Friday Ephemera
Ignorant Teachers, a New Socialist Ideal

Elsewhere (35)

Anton Howes pays a visit to a London squat:  

I had expected people struggling to get by and occupying someone else’s property as a last resort, but the iPods and laptops suggested otherwise… Given they professed to have reclaimed the place for the people, I tried to explore. However, I was stopped when trying to go upstairs: it was apparently “private.” I complained that this surely contradicted the whole justification for occupation but was told, “If you’re going to be like that, you can fuck off then.”

It seems the slogan “property is theft” has quietly been modified to something a little more honest, if scarcely less stupid:  “Your property is theft. Mine is out of bounds.” 

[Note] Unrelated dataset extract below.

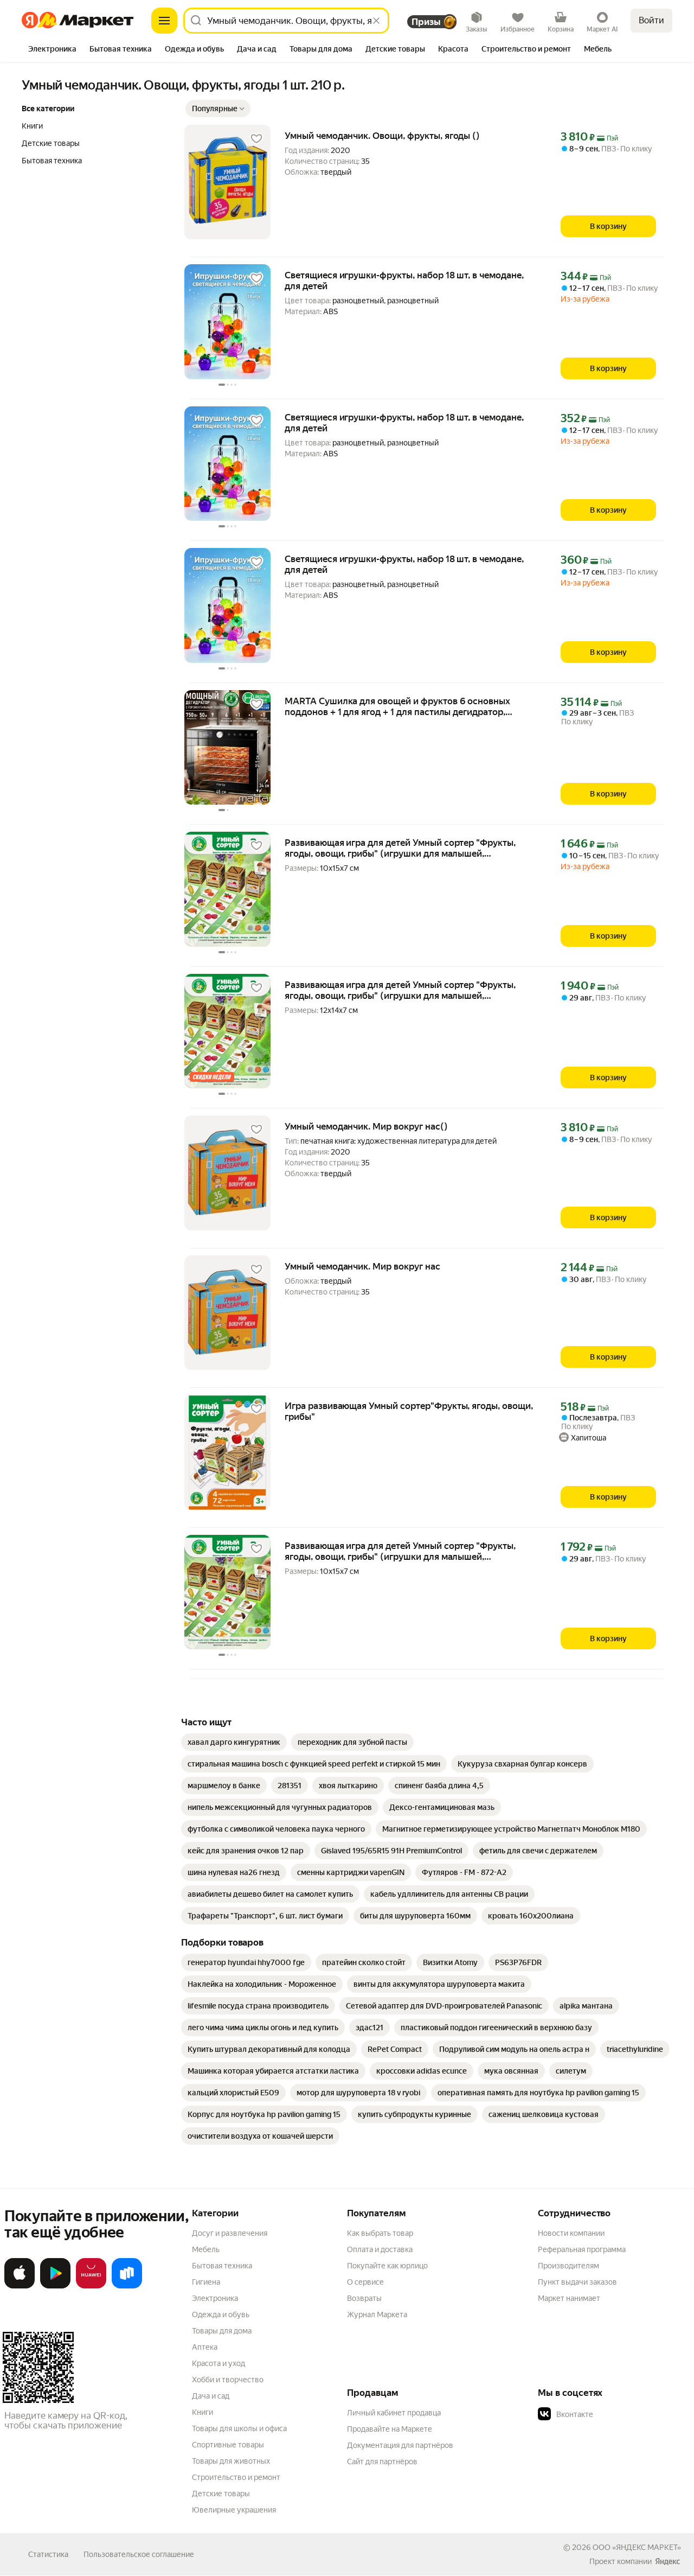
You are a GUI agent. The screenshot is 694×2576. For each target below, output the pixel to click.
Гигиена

Heresy Corner on blame, condescension and burning Qur’ans:  

One might as well blame the 9/11 hijackers, or the rioters against the Danish cartoons, without whose actions it would never have occurred to Mr Jones that the Qur’an was a book worth burning. By all means criticise the Qur’an-burning if you disapprove of it on grounds such as respect for religion or for the feelings of believers. But to condemn it on the grounds that it incites violence betrays severe moral confusion.

Of the kind explored at length here and here.

And Quentin Letts casts an eye over Arts Council spending:  

In the past five years, the Arts Council, which has been through six restructurings since 1993, has spent more than £300,000 on public opinion research. In 2009, it spent £100,000 on media monitoring and £107,000 on legal fees (down from £455,000 in 2008). Some £50,000 was blown on office Christmas parties in two years. Christmas cards accounted for another £22,000 in 2009. The spending has been like something out of The Great Gatsby. Arts Council buildings cost £2.7 million a year to rent, while latest figures show an annual administration spend of £48 million. Oh, and 20 staff had ‘diversity’ in their job titles last year, while almost 40 had ‘communication’ on their business cards. All of this money has been spent before a single play, a single concert or a single exhibition was staged.

Arts Council chair and noted Guardianista Liz Forgan has taken great exception to Mr Letts’ piece, in particular his reference to the organisation’s “multicultural nomenklatura of senior lieutenants.” As Guido Fawkes notes, Ms Forgan is now demanding “‘sincere and personal apologies’ to the entire Arts Council board and senior management team for suggesting that they might have been token appointments who won their jobs on anything but open competition.” Which may not be the soundest footing for public umbrage, given that the Arts Council and its protégés openly celebrate taxpayer-funded racial favouritism.